Why The MBA Beats The MD & The JD

mba degree pay off

The cost of getting an MBA degree can be staggering, leaving students with heavy debt burdens after graduation. But the perennial question every new generation of MBA applicants have is, does the degree still pay off in dollars-and-cents terms? A new return-on-investment analysis on graduate education shows that the MBA continues to beat all other degrees when it comes down to value.

The study by San Francisco-based Priceonomics to determine which advanced degrees produced graduates with the most (and least) student debt and how that compared to post-degree income immediately after graduation. The study is based on data supplied by graduates looking to refinance their debt from Earnest, a financial services company. Average student loan debt includes debt acumulated in both college and graduate school.

Researchers crunched the numbers for a wide variety of graduate degrees besides the MBA: MDs (medicine), DDS (dentistry), Pharm D (pharmacy), JDs (law), Masters in Science or Engineering, Masters in Arts, and other masters degrees. They also examined the impact of a university’s brand on a graduate’s earnings.


The winner? MBAs, by a long shot.
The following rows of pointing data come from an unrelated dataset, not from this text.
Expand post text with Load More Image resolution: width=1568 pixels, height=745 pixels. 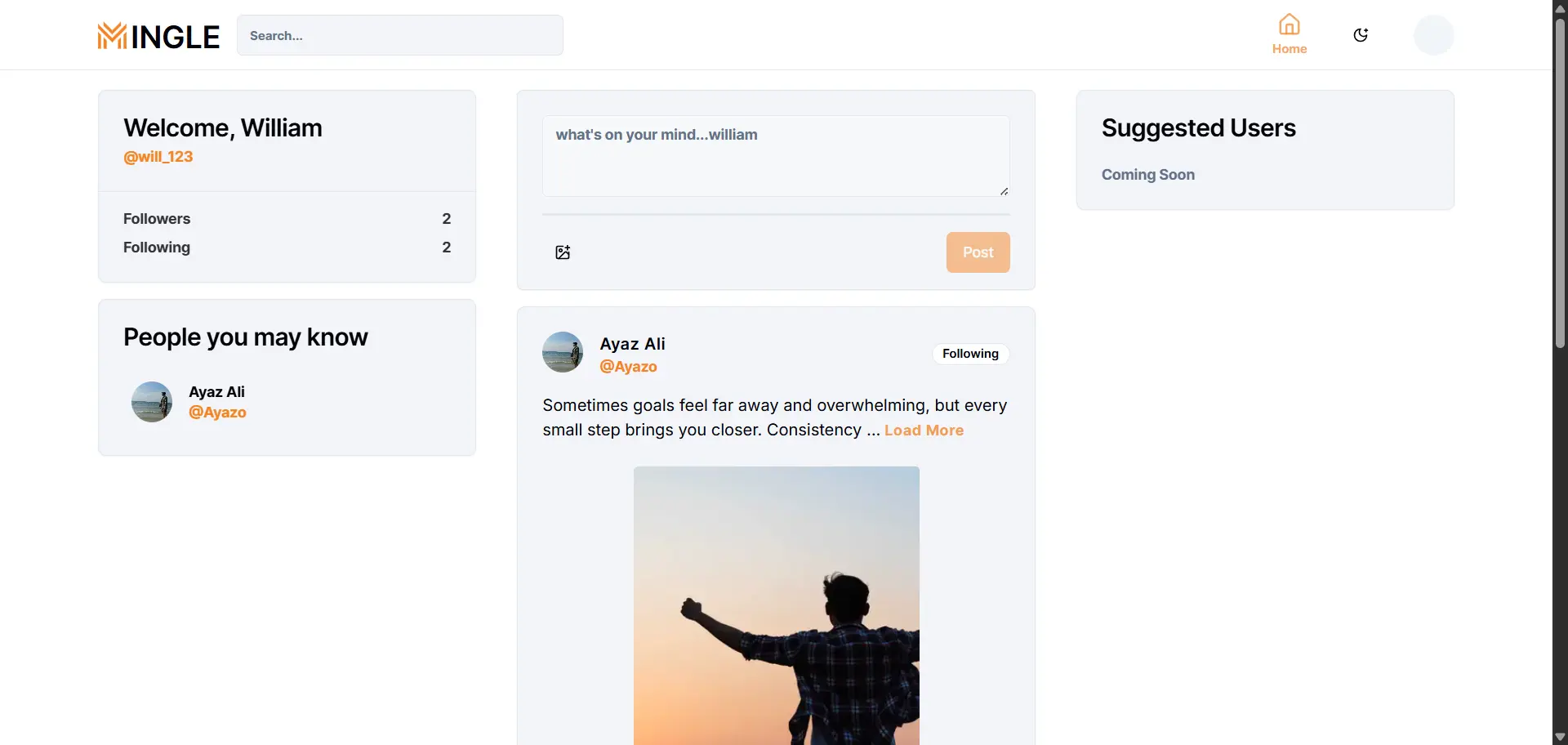924,430
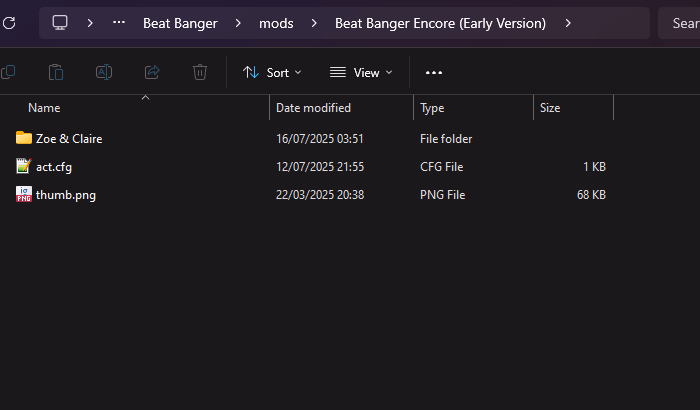Select the Zoe & Claire folder
The image size is (700, 410).
pyautogui.click(x=69, y=139)
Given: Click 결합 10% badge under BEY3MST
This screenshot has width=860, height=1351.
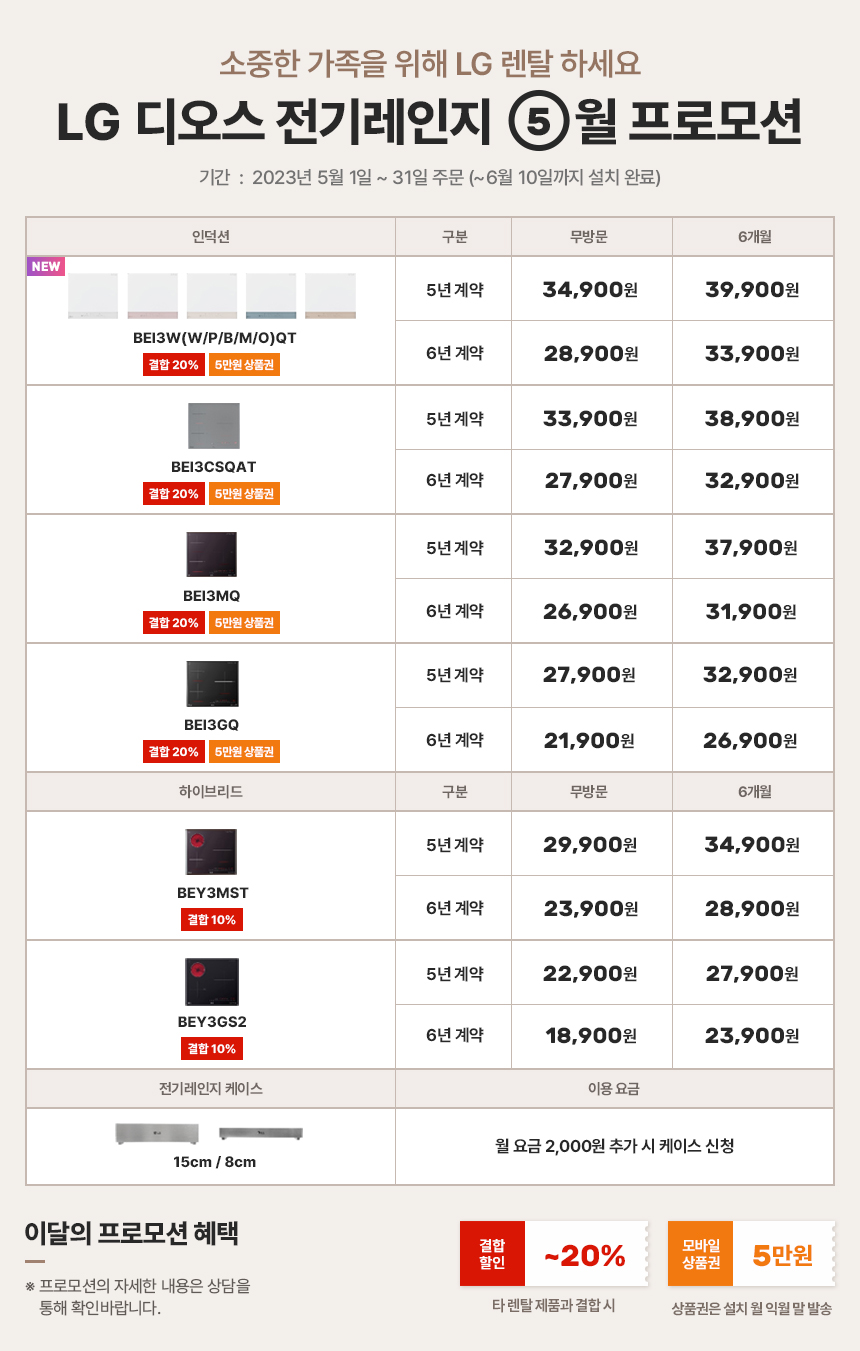Looking at the screenshot, I should (211, 919).
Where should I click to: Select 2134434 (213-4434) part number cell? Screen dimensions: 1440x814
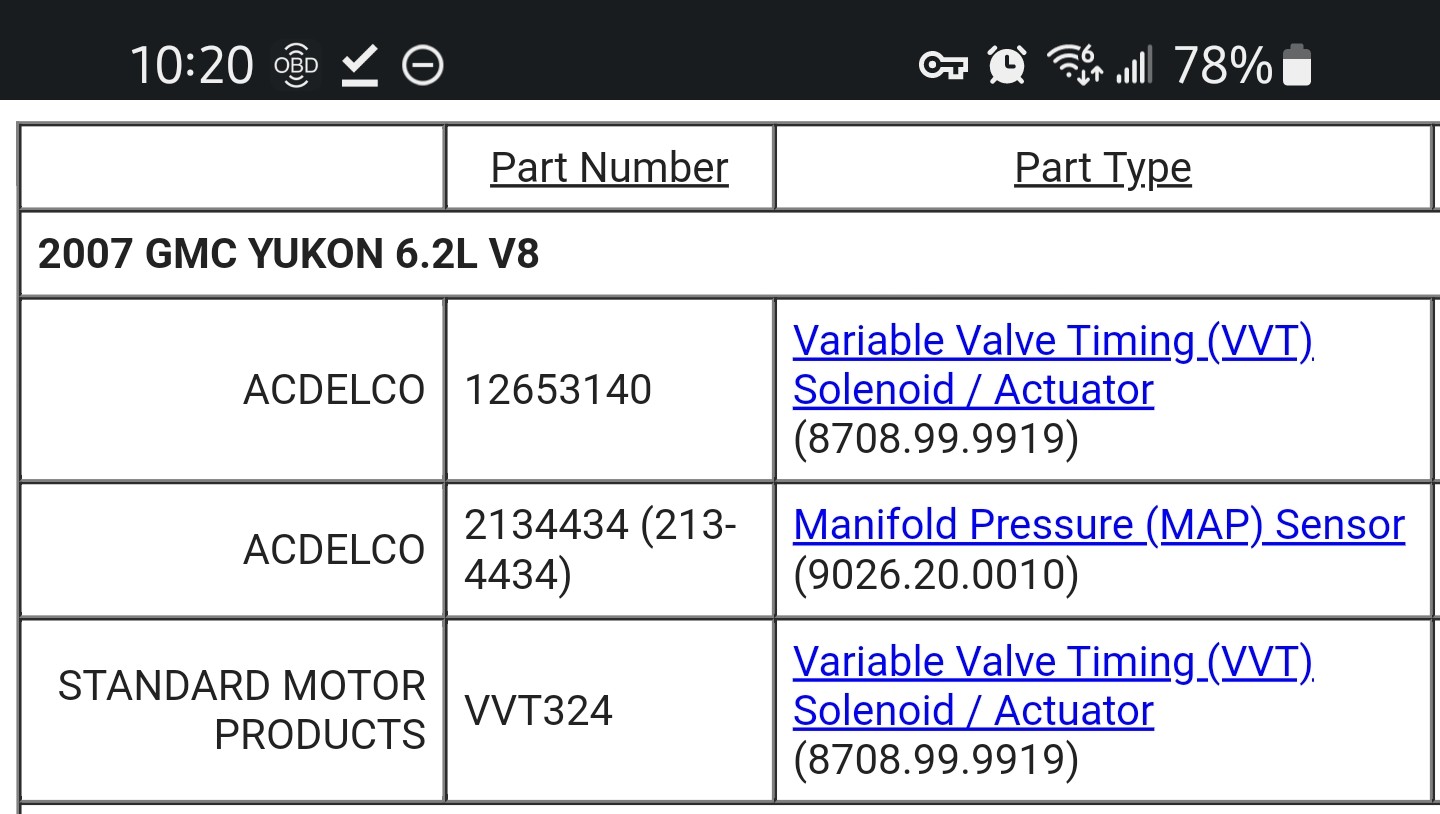pos(610,550)
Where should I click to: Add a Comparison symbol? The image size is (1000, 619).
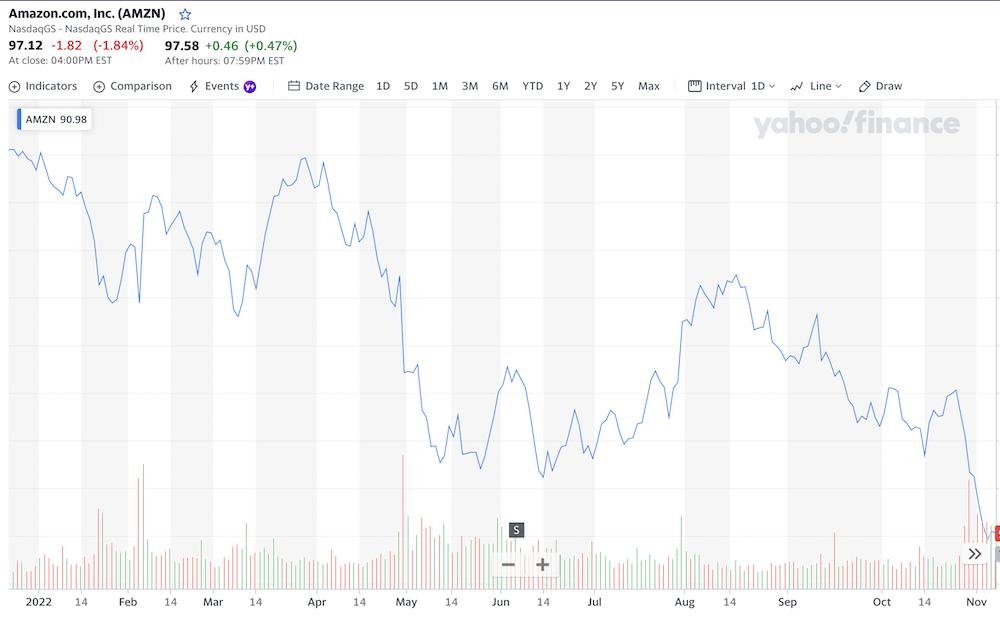(133, 86)
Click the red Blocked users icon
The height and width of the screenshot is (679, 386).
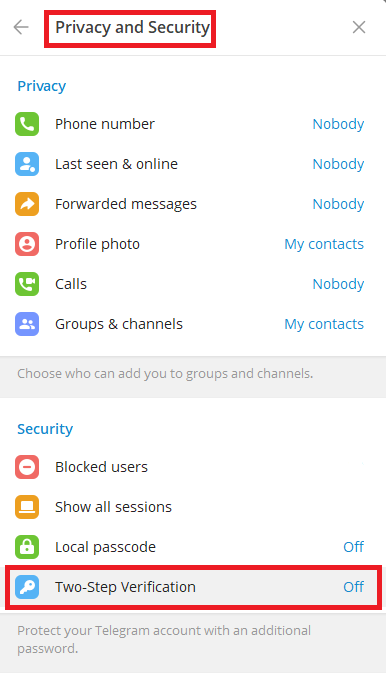tap(27, 467)
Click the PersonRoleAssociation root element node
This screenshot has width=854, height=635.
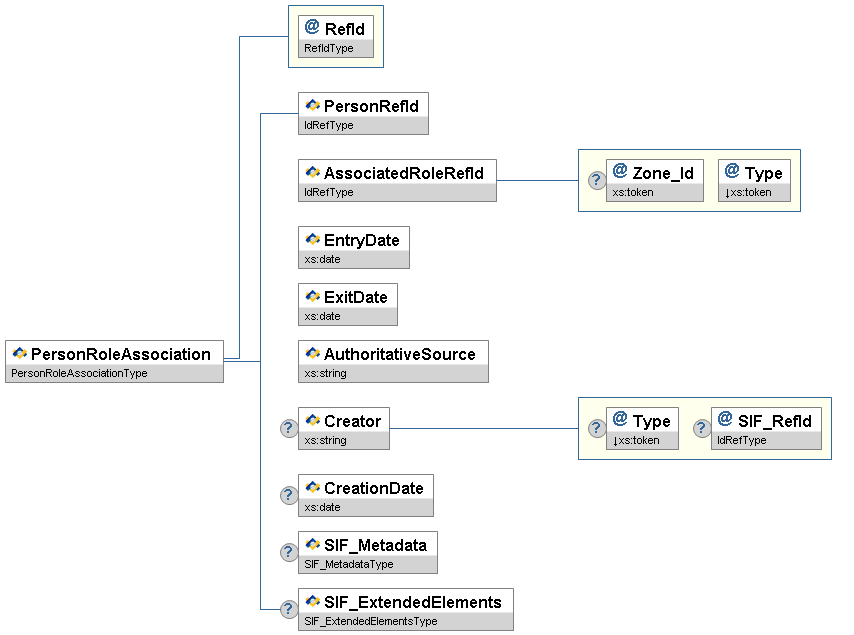click(114, 354)
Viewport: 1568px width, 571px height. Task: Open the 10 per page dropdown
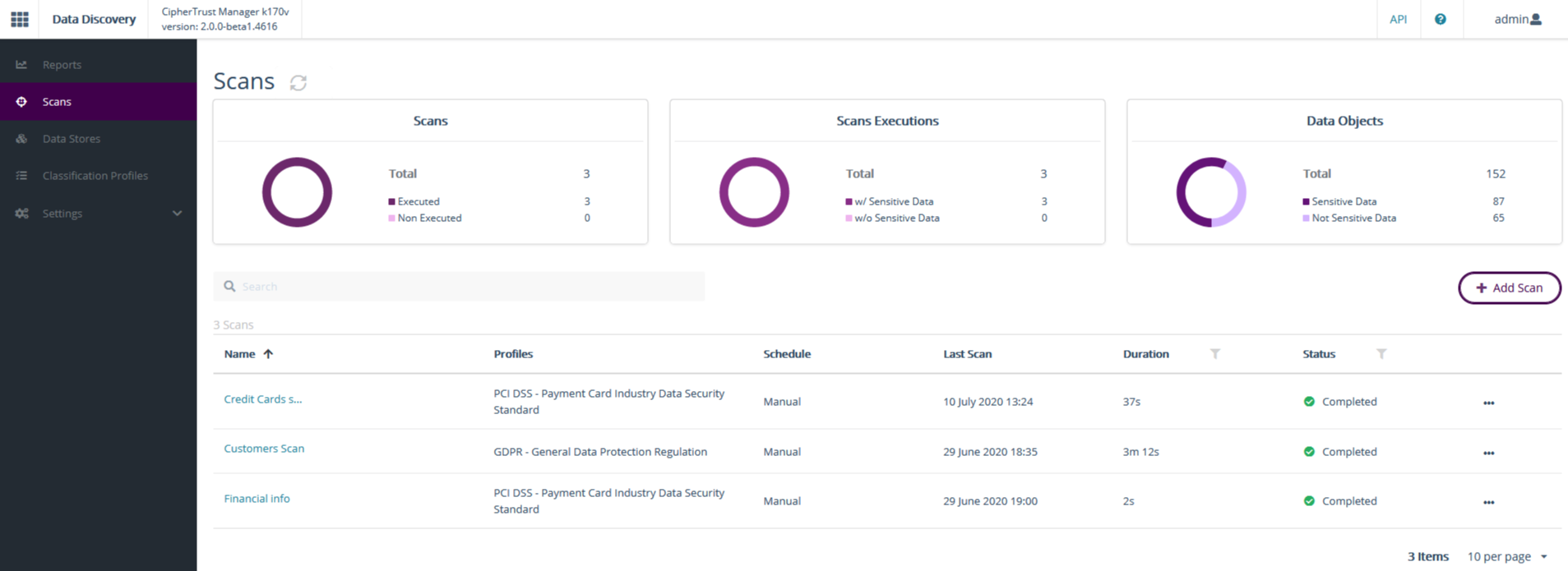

Dividing a graduate’s average student debt by their self-reported income, Priceonomics calculated a debt-to-income ratio for each group of students. Debt-to-income ratios below one mean these degree-holders make more than they paid for their degree in one year. Values over one mean the degree cost more than what the typical graduate makes in a year.

The study found that MBAs enjoy the lowest debt-to-income ratio, just 0.71. That compares with medical professionals’s debt-to-income ratio of 1.41, master’s of arts at 1.07, or law at 1.0. “These (MBA) degrees are relatively affordable and confer high earning power, the researchers concluded.

Not surprisingly, medical professionals incur the most average debt, a chart-topping $191,200, followed by law graduates at $139,900 (see below table). The average debt for an MBA was $89.900, considerably more than the $62,800 incurred by students who went for the master’s of arts, but substantially more than med and law students who have to go to school for longer periods of time.


The upshot? Even though medical and law graduates outearn most MBAs starting out, their debt loads are considerably higher, diminishing the immediate payback of their degrees. “Medical professionals take on the most debt – even when their high salaries are accounted for – while MBAs enjoy a low debt burden relative to their income,” the study found.

The analysis, moreover, tends to underestimate the MBA’s value due to a number of factors the study fails to take into account. For one thing, the stated first-year income for MBAs of $127,200 is substantially below the actual figures for graduates of the top schools. Last year, the median total compensation package—including sign-on bonuses and other guaranteed pay— for MBAs at two dozen of the most highly ranked institutions exceeded the reported average in the study. In fact, the total pay for MBAs at Stanford, Harvard, NYU, the University of Virginia, and the University of Michigan topped $150,000, with Stanford GSB grads making a record $163,827.

The analysis also understates the value of an MBA because employment rates out of business school tend to be substantially higher than they are for law school grads and many other master degree holders. Finally, leading business schools tend to be far more generous with scholarship aid than many other graduate schools. At Harvard Business School, for example, roughly half of the school’s MBA students currently receive fellowships, which now cover more half the cost of the annual tuition of $61,225. Last year, HBS doled out $34 million in scholarship aid to not much more than 950 students. While this generosity would lower the debt burdens in Priceonomics calculations, the study wouldn’t capture graduates with full rides or substantial awards who wouldn’t need to borrow any money at all for their education.